● **Task**: Copy the listing below word for word, leaving out the pictures.

━━━━━━━━━━━━━━━━━━━━━━━━━━━━━━

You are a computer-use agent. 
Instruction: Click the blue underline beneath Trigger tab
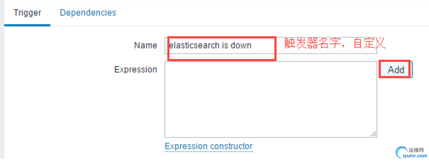(x=27, y=25)

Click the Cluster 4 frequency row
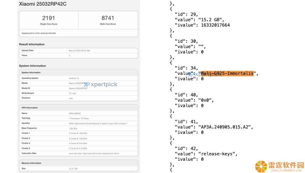point(79,148)
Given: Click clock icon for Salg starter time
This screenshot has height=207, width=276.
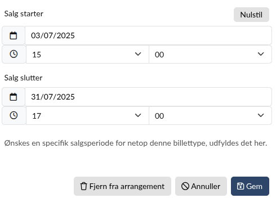Looking at the screenshot, I should click(14, 54).
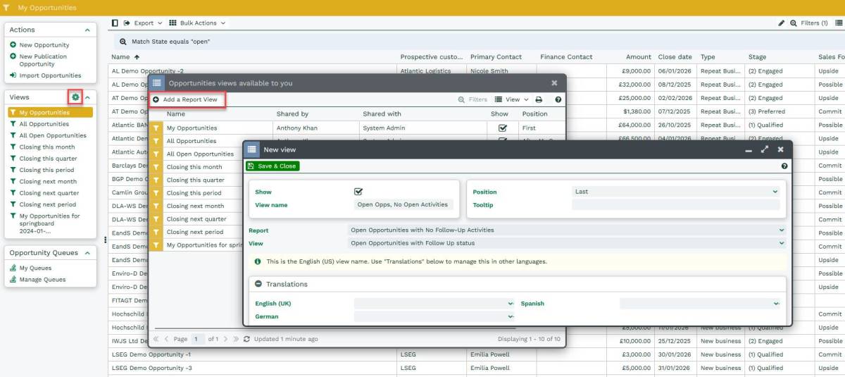The width and height of the screenshot is (845, 377).
Task: Expand the Report dropdown
Action: tap(566, 230)
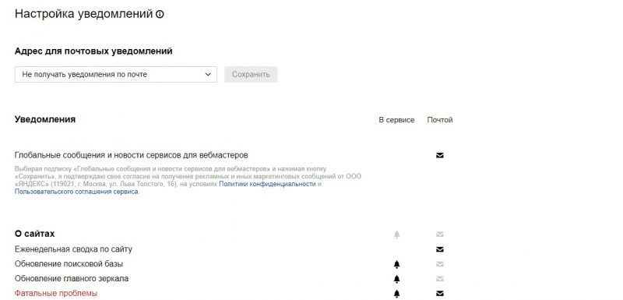This screenshot has height=300, width=623.
Task: Open the Политики конфиденциальности link
Action: [x=267, y=184]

━━━━━━━━━━━━━━━━━━━━━━━━━━━━━━

● **Answer in full**:
You are a computer-use agent. 
Instruction: Click the blue underline beneath Trigger tab
(x=27, y=25)

Click the Cluster 4 frequency row
point(79,148)
Given: Click clock icon for Salg starter time
This screenshot has height=207, width=276.
Looking at the screenshot, I should click(14, 54).
The width and height of the screenshot is (845, 377).
Task: Expand the Report dropdown
Action: tap(566, 230)
This screenshot has height=300, width=623.
Task: Open the Политики конфиденциальности link
Action: [x=267, y=184]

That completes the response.